— BEGIN —
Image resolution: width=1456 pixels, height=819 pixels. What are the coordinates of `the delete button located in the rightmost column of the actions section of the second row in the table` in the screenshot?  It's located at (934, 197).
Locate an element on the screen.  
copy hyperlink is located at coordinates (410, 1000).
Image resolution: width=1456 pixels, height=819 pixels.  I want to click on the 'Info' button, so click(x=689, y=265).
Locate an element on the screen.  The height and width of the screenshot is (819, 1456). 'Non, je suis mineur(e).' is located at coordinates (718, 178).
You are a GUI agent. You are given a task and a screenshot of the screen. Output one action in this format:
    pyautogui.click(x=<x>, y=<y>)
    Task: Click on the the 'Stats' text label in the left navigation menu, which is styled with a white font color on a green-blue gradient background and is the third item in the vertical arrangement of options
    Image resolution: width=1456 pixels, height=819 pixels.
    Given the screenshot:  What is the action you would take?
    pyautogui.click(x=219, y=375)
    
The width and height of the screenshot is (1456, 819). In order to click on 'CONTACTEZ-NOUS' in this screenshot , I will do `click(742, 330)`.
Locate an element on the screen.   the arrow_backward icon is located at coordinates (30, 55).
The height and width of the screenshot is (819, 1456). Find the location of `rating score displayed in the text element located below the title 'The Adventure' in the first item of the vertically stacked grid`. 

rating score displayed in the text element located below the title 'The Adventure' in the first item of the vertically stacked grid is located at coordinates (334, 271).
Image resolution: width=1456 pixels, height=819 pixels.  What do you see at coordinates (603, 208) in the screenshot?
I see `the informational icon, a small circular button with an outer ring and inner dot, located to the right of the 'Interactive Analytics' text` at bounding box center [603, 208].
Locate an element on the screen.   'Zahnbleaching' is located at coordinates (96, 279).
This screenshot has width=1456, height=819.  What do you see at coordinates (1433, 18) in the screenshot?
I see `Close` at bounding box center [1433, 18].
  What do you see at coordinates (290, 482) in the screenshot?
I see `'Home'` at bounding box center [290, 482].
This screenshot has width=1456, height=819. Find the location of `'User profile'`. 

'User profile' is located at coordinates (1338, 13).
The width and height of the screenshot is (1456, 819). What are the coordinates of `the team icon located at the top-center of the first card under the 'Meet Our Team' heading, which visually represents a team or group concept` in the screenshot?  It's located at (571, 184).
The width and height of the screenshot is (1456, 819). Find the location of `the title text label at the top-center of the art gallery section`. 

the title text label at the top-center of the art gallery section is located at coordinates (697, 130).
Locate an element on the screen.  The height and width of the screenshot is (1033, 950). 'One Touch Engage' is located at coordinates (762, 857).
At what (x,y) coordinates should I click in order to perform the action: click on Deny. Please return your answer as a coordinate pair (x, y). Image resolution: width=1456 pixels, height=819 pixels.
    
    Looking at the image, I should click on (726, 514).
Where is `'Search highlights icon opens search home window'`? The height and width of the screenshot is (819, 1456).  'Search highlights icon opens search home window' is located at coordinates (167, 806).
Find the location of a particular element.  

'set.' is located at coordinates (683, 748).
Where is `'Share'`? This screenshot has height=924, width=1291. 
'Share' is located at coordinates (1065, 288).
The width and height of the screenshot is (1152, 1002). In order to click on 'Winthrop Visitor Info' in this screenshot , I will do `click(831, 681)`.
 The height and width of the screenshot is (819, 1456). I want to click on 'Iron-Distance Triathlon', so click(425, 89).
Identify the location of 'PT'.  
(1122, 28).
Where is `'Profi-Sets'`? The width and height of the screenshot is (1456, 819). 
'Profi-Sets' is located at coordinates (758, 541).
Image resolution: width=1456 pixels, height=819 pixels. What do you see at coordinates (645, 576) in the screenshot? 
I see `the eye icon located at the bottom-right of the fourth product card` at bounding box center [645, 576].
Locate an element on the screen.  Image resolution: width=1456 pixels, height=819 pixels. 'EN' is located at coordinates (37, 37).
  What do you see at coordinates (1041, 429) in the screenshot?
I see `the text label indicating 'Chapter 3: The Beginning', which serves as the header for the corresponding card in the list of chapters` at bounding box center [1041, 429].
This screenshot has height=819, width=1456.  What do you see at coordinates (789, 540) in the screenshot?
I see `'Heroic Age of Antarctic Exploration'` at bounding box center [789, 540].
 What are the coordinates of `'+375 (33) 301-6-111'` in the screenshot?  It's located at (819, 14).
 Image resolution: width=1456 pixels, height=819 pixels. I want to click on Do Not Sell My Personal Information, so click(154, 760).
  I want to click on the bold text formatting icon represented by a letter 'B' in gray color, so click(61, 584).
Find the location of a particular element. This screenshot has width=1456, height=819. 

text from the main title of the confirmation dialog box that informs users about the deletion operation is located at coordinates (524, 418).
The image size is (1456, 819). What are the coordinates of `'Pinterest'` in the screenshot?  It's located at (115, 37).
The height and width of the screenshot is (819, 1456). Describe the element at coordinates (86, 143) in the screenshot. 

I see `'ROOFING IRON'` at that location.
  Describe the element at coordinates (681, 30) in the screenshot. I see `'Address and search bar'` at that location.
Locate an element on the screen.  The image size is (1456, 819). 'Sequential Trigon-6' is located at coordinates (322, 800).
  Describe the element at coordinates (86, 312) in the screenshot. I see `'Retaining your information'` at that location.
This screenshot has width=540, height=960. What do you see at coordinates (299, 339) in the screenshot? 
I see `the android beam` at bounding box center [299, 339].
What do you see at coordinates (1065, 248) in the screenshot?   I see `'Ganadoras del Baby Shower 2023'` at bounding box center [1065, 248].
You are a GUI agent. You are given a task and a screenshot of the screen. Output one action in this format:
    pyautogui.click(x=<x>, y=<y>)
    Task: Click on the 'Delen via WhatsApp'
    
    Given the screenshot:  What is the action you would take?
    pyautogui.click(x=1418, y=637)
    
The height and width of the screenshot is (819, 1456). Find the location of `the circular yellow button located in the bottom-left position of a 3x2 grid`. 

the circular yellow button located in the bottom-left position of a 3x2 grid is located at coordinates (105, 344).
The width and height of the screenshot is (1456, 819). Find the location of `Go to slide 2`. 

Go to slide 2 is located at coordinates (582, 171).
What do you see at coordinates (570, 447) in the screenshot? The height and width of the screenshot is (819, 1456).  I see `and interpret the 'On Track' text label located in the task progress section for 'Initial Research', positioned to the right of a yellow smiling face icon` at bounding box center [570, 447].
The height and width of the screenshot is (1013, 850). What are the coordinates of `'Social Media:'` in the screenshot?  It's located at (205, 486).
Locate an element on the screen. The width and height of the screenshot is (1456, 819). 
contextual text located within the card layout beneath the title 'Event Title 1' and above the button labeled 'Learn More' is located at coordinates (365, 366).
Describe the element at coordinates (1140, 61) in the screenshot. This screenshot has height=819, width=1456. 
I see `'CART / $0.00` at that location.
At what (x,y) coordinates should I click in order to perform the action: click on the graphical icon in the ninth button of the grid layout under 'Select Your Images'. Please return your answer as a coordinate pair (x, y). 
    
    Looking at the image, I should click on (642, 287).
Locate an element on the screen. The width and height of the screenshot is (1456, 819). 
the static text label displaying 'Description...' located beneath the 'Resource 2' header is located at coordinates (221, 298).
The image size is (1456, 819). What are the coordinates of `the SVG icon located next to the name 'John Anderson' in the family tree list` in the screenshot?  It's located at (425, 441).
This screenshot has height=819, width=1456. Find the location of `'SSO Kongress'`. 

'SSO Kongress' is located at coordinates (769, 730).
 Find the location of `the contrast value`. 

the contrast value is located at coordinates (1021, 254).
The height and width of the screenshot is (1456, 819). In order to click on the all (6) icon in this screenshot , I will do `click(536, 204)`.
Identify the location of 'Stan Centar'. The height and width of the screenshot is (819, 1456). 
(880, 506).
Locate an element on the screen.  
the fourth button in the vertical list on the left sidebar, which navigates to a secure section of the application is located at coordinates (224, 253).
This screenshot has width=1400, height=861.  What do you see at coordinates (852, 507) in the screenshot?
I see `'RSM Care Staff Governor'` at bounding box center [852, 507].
— END —
What is asked ->
Which lines in the rows above contain the word "circular"? Pick out each one and copy it whole, counting only matches with the same capitalization.

Solution to this problem ->
I see `the informational icon, a small circular button with an outer ring and inner dot, located to the right of the 'Interactive Analytics' text` at bounding box center [603, 208].
The height and width of the screenshot is (819, 1456). Find the location of `the circular yellow button located in the bottom-left position of a 3x2 grid`. 
the circular yellow button located in the bottom-left position of a 3x2 grid is located at coordinates (105, 344).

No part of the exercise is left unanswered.